Prompt a: Reproduce the rows that follow the text line by line, changing nothing.
____ Text extract
Donald Trump vowed to hire "the best people," but have you seen his outside legal team?
Image: U.S. President Donald Trump walks along the Rose Garden as he returns from a day trip to Atlanta on the South Lawn of the White House in Washington, U.S.
U.S. President Donald Trump walks along the Rose Garden as he returns from a day trip to Atlanta on the South Lawn of the White House in Washington, U.S., April 28, 2017.

As a presidential candidate, Donald Trump assured voters he'd surround himself "only with the best and most serious people." The Republican even wrote about it on Facebook, vowing he "will hire the best people."

Now that Trump's in office, there's plenty of evidence to suggest these promises weren't true -- and I'm not just talking about the president's White House team and cabinet.

Consider, for example, the outside legal team Trump has hired to lead his defense in the Russia scandal. As Rachel noted on the show, the New York Times reported overnight:

President Trump's personal lawyer on Wednesday forwarded an email to conservative journalists, government officials and friends that echoed secessionist Civil War propaganda and declared that the group Black Lives Matter "has been totally infiltrated by terrorist groups."The email forwarded by John Dowd, who is leading the president's legal team, painted the Confederate general Robert E. Lee in glowing terms and equated the South's rebellion to that of the American Revolution against England. Its subject line -- "The Information that Validates President Trump on Charlottesville" -- was a reference to comments Mr. Trump made earlier this week in the aftermath of protests in the Virginia college town.
________
____ Exercise input
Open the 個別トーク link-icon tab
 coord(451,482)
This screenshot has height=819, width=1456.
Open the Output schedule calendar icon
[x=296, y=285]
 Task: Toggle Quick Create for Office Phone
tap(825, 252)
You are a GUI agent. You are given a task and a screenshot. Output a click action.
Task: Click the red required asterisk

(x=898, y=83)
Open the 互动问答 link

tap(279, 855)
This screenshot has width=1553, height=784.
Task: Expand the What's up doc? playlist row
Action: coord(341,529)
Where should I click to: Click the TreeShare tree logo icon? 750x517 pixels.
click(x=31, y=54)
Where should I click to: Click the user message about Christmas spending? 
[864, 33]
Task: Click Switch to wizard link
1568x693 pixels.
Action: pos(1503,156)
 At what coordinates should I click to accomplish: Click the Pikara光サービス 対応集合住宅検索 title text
________
Prompt b: In the text on Trump's outside legal team, what subject line did the email forwarded by John Dowd carry?

Task solution a:
Open the 個別トーク link-icon tab
 coord(451,482)
This screenshot has height=819, width=1456.
Open the Output schedule calendar icon
[x=296, y=285]
 Task: Toggle Quick Create for Office Phone
tap(825, 252)
You are a GUI agent. You are given a task and a screenshot. Output a click action.
Task: Click the red required asterisk

(x=898, y=83)
Open the 互动问答 link

tap(279, 855)
This screenshot has width=1553, height=784.
Task: Expand the What's up doc? playlist row
Action: coord(341,529)
Where should I click to: Click the TreeShare tree logo icon? 750x517 pixels.
click(x=31, y=54)
Where should I click to: Click the user message about Christmas spending? 
[864, 33]
Task: Click Switch to wizard link
1568x693 pixels.
Action: pos(1503,156)
 At what coordinates should I click to accomplish: Click the Pikara光サービス 対応集合住宅検索 title text

Task solution b: "The Information that Validates President Trump on Charlottesville"